Find the word "computer" in the data. Return every line where it appears.
━━ RECORDS SUPPLIED
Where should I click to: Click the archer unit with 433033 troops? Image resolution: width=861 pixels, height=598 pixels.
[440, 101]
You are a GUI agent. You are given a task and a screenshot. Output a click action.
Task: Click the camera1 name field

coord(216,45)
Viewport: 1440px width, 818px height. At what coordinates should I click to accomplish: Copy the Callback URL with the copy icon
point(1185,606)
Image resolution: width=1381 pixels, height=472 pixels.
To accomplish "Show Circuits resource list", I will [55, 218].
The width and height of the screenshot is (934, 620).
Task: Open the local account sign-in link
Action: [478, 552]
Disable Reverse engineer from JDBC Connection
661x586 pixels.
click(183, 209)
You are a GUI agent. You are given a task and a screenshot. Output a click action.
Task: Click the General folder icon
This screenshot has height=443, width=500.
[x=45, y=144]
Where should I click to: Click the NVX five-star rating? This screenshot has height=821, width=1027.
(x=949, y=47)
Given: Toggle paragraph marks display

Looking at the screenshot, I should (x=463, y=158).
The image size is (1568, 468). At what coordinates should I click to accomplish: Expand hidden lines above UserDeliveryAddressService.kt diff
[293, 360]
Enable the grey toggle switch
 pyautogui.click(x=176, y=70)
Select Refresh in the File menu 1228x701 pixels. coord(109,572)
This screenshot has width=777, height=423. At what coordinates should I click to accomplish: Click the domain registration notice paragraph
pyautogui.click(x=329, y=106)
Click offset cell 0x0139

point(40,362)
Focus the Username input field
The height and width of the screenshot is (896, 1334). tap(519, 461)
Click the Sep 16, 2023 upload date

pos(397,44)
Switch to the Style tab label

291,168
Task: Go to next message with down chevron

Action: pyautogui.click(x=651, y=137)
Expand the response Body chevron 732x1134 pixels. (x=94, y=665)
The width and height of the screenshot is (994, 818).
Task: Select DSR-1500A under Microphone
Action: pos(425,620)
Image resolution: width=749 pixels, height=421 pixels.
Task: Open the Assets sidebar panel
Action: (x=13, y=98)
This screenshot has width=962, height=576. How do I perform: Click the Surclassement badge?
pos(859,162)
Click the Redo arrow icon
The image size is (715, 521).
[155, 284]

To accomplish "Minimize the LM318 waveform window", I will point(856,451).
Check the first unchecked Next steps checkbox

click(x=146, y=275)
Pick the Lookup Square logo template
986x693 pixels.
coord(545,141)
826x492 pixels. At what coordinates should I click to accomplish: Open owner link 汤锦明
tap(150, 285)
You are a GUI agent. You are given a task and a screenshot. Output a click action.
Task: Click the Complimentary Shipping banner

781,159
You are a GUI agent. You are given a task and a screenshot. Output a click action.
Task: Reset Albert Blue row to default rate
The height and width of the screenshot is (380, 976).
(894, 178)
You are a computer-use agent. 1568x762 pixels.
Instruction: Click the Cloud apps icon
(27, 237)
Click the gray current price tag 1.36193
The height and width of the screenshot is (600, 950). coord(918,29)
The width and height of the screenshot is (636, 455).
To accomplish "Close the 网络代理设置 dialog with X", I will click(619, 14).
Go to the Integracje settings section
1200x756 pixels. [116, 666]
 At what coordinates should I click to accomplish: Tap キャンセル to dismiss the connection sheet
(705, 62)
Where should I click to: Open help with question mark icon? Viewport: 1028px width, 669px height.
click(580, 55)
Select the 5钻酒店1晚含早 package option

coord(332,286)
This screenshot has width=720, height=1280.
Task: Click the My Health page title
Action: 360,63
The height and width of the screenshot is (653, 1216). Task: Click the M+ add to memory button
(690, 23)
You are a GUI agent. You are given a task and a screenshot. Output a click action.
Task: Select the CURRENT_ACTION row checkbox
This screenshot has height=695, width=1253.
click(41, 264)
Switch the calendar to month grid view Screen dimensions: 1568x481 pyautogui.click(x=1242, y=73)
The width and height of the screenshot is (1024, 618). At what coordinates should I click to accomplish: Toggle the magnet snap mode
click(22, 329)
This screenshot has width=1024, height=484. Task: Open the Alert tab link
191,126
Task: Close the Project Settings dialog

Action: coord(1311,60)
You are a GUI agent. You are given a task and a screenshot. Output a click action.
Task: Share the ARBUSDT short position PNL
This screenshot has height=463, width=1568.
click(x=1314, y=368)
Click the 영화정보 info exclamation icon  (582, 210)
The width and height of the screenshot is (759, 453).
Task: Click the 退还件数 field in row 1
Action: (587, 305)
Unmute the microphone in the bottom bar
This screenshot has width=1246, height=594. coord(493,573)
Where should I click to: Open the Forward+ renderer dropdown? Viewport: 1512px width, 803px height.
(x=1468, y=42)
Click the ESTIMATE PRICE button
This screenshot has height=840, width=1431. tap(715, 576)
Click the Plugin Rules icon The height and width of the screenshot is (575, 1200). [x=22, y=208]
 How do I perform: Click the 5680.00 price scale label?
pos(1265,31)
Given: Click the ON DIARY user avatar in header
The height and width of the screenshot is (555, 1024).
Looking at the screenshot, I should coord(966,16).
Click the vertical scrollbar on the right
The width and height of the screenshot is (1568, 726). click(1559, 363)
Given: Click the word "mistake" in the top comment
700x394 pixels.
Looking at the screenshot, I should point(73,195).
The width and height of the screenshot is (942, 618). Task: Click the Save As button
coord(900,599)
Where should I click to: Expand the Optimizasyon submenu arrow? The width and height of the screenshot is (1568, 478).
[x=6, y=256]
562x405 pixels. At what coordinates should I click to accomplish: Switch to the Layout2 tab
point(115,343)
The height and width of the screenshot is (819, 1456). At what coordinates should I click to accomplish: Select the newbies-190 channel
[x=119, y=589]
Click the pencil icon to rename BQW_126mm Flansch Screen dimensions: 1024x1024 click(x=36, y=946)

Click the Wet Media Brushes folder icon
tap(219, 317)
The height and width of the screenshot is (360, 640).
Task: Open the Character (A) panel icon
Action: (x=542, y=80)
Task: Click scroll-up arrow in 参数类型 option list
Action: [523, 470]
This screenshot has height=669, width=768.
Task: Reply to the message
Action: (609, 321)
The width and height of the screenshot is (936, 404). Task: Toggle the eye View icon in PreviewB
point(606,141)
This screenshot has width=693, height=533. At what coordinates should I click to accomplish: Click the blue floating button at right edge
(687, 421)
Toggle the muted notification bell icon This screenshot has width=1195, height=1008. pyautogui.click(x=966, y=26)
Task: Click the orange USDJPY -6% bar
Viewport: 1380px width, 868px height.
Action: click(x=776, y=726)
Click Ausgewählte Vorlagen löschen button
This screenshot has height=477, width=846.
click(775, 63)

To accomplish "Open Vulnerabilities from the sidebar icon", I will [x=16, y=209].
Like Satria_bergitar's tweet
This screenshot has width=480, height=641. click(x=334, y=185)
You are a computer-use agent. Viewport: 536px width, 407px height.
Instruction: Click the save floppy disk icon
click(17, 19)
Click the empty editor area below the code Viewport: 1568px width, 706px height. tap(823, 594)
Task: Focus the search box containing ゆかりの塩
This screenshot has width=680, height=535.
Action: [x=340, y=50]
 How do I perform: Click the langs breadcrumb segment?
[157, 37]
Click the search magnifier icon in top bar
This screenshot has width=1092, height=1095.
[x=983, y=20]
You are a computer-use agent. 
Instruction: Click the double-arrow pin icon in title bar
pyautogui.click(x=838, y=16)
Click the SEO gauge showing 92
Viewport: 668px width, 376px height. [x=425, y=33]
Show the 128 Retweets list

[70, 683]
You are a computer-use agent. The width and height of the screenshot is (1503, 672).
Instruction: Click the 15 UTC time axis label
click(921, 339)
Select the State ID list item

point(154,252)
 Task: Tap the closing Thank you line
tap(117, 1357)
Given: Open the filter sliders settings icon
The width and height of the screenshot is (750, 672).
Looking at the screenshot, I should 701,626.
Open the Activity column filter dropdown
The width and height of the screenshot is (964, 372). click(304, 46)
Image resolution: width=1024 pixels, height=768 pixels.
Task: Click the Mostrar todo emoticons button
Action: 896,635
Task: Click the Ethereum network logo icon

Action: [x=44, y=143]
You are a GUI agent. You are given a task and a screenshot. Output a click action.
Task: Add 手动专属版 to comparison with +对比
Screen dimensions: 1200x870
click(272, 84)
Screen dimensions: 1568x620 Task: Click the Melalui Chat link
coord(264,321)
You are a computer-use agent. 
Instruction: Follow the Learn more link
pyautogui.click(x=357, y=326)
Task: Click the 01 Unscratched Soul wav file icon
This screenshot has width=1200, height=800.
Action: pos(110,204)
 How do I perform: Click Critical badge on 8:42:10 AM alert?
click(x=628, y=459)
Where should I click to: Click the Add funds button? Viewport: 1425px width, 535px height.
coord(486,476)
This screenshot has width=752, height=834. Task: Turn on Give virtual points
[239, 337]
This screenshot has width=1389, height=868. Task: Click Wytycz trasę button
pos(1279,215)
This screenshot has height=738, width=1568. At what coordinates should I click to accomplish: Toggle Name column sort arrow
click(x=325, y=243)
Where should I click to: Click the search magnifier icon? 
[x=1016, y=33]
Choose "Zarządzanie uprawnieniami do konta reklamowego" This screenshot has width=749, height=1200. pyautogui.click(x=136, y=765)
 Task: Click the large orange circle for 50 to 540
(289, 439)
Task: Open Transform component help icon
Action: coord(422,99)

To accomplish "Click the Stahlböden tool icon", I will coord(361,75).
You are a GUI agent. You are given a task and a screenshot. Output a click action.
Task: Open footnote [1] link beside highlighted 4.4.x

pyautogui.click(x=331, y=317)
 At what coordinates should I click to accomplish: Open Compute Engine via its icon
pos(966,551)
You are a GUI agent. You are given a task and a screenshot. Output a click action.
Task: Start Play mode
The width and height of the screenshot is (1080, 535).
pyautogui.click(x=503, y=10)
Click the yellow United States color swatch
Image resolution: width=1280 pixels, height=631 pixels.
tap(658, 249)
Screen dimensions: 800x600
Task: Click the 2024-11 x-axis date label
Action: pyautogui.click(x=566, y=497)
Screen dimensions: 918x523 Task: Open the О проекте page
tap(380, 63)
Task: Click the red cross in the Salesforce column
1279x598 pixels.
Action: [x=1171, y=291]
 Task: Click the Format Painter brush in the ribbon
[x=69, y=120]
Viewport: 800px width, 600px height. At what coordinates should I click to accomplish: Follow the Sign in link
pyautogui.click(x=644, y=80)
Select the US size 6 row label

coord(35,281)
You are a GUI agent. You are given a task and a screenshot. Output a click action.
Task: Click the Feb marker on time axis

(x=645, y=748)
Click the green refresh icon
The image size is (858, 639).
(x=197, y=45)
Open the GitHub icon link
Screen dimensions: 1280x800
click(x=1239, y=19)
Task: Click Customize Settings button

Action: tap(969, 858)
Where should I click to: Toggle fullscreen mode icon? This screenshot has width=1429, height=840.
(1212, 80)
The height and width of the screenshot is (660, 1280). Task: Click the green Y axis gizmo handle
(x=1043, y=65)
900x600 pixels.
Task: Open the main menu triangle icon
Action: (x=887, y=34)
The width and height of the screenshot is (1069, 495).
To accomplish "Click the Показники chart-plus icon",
━━━━
_ANSWER BOX_.
You are a computer-use agent. 1568x762 pixels.
You are a computer-use agent. Viewport: 536px width, 407px height.
You are a computer-use agent. 
You are a computer-use agent. The width and height of the screenshot is (1503, 672).
You are a computer-use agent. 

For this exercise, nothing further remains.